--- START ---

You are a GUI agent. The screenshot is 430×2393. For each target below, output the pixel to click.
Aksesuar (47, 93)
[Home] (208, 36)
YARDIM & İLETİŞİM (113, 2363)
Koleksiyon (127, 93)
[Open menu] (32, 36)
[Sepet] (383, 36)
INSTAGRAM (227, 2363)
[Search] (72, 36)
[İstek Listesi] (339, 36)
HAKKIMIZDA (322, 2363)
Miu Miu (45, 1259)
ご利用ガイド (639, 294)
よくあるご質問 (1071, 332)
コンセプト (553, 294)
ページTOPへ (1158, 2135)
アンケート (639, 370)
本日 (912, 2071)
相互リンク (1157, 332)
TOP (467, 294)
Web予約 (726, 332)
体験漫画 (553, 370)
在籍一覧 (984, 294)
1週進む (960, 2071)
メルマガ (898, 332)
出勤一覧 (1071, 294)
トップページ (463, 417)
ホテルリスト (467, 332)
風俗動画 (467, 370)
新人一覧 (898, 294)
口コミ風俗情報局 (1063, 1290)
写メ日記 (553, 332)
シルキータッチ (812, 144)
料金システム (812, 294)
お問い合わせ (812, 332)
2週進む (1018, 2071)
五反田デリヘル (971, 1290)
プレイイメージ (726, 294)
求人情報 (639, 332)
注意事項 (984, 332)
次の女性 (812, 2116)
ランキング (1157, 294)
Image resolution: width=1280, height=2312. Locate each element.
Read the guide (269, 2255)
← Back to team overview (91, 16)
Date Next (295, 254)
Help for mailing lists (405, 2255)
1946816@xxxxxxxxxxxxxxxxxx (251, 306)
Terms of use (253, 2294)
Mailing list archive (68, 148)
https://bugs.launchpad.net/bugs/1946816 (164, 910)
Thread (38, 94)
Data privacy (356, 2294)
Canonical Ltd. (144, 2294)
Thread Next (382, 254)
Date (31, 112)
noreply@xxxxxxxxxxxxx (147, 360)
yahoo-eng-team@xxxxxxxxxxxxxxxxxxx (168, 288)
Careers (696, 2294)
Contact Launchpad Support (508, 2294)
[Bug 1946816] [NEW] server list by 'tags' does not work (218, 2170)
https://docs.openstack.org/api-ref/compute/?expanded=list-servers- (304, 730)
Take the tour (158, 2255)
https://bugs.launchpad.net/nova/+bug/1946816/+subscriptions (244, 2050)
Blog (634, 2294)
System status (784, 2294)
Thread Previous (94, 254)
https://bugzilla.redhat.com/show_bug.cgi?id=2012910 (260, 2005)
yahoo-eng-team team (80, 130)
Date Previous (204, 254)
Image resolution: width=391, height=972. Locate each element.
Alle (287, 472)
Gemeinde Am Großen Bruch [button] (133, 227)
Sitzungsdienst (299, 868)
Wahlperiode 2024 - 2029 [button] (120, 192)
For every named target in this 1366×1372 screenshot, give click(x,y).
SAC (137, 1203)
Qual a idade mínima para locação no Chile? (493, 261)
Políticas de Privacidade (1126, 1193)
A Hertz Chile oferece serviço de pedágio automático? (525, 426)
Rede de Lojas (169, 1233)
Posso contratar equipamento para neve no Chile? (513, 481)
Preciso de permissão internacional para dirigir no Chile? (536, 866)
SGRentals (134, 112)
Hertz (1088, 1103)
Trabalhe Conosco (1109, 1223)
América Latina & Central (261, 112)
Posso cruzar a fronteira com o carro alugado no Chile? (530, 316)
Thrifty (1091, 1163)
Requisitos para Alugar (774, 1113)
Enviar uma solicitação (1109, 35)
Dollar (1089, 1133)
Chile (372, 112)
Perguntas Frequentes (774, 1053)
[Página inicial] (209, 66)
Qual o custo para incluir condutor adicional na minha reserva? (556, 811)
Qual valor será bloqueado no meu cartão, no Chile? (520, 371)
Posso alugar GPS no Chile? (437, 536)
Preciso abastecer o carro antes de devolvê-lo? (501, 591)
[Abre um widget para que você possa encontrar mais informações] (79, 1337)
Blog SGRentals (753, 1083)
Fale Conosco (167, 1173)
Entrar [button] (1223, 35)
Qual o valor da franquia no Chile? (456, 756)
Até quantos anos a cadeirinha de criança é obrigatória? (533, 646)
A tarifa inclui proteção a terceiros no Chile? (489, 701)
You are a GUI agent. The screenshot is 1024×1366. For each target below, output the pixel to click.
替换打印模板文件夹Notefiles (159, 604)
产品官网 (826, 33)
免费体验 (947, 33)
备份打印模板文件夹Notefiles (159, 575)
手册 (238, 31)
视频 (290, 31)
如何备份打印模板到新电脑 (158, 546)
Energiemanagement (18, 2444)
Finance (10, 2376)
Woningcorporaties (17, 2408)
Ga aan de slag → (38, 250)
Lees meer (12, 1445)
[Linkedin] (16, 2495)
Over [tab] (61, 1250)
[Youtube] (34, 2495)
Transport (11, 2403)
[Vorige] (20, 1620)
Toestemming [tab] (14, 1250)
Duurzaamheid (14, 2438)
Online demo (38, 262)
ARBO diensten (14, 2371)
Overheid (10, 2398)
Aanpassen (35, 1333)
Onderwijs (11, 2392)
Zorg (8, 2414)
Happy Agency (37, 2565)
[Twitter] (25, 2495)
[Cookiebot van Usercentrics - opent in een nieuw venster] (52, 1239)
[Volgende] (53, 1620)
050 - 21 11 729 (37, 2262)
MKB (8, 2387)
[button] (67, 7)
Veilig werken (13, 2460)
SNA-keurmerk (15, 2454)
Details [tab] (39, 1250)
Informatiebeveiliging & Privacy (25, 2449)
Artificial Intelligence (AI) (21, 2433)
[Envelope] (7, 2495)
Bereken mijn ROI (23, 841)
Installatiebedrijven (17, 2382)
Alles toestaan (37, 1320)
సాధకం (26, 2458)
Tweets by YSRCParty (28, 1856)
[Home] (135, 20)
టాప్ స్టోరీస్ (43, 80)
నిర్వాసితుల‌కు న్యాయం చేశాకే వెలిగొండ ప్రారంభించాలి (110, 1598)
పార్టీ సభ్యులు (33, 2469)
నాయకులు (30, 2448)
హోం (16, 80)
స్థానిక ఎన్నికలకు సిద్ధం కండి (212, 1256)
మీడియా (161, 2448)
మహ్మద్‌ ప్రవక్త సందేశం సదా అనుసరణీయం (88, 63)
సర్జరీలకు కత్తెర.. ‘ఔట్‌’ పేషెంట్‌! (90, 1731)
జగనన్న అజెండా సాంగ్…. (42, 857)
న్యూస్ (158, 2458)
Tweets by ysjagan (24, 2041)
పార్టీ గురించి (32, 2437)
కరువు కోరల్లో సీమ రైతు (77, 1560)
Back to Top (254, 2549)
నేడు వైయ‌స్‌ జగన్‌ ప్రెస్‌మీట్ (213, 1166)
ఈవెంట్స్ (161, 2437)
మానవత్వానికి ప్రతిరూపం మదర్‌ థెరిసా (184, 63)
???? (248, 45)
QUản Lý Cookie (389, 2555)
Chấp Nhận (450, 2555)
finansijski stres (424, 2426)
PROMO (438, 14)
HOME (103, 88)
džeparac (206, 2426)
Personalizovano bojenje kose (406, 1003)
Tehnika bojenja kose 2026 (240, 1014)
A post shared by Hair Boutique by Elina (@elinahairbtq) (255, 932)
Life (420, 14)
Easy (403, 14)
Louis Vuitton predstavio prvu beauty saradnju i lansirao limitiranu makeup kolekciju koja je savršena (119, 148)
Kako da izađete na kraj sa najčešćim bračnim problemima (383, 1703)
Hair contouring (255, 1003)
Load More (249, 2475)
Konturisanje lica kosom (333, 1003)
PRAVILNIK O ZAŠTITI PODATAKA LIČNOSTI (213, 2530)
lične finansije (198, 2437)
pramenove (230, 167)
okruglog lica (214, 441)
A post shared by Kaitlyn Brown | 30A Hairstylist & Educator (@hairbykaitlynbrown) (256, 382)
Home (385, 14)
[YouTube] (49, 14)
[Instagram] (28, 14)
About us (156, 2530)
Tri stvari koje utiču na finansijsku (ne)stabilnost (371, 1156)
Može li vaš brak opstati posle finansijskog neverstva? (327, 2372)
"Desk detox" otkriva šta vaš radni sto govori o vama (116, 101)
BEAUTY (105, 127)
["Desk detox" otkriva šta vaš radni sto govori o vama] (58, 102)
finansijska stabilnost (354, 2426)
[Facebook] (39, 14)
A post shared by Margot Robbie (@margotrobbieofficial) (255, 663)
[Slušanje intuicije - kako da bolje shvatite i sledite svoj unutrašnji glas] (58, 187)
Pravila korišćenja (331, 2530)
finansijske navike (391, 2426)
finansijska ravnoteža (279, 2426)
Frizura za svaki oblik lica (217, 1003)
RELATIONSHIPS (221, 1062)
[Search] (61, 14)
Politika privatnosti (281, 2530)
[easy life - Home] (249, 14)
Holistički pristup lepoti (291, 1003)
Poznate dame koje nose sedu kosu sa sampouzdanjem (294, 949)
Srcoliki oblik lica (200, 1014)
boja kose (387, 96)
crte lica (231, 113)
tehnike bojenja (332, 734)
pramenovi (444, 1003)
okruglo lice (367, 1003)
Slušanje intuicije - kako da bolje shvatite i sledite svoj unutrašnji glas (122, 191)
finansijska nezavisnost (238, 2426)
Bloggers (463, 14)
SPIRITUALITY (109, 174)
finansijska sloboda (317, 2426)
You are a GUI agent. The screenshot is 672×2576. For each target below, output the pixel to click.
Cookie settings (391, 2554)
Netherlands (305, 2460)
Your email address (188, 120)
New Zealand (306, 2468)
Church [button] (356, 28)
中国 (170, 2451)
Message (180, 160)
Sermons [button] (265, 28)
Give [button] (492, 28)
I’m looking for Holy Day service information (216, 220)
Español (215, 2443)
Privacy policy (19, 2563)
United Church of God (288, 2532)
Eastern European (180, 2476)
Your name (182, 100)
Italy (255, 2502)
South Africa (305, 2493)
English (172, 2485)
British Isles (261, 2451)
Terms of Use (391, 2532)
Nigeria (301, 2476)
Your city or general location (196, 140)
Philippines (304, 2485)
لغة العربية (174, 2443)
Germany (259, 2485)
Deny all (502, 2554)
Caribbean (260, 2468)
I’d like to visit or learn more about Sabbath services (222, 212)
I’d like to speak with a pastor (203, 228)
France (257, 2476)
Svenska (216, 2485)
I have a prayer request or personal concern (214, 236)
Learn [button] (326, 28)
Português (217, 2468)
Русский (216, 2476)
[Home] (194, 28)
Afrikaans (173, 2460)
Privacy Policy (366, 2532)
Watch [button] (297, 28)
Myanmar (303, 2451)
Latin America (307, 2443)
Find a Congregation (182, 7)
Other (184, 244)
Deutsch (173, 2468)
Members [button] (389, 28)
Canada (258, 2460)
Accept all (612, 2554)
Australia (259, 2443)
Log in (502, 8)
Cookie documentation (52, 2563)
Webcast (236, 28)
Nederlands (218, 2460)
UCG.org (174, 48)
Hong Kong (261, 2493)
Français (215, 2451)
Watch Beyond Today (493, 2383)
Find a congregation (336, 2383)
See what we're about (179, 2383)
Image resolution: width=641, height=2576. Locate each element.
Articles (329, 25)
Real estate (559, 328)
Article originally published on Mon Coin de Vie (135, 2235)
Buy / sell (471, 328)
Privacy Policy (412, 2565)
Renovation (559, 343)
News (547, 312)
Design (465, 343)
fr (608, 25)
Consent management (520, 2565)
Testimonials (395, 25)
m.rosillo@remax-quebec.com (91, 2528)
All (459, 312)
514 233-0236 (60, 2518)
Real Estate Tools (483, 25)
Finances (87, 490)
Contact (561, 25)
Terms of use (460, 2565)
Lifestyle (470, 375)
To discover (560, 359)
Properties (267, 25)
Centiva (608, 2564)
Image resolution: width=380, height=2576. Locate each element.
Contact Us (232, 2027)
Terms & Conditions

--- END ---

**What to do:**
Reproduce exactly, and only, the part of the listing above that begins at the line with "Life (420, 14)" and goes on through the line with "okruglog lica (214, 441)".

**Result:**
Life (420, 14)
Easy (403, 14)
Louis Vuitton predstavio prvu beauty saradnju i lansirao limitiranu makeup kolekciju koja je savršena (119, 148)
Kako da izađete na kraj sa najčešćim bračnim problemima (383, 1703)
Hair contouring (255, 1003)
Load More (249, 2475)
Konturisanje lica kosom (333, 1003)
PRAVILNIK O ZAŠTITI PODATAKA LIČNOSTI (213, 2530)
lične finansije (198, 2437)
pramenove (230, 167)
okruglog lica (214, 441)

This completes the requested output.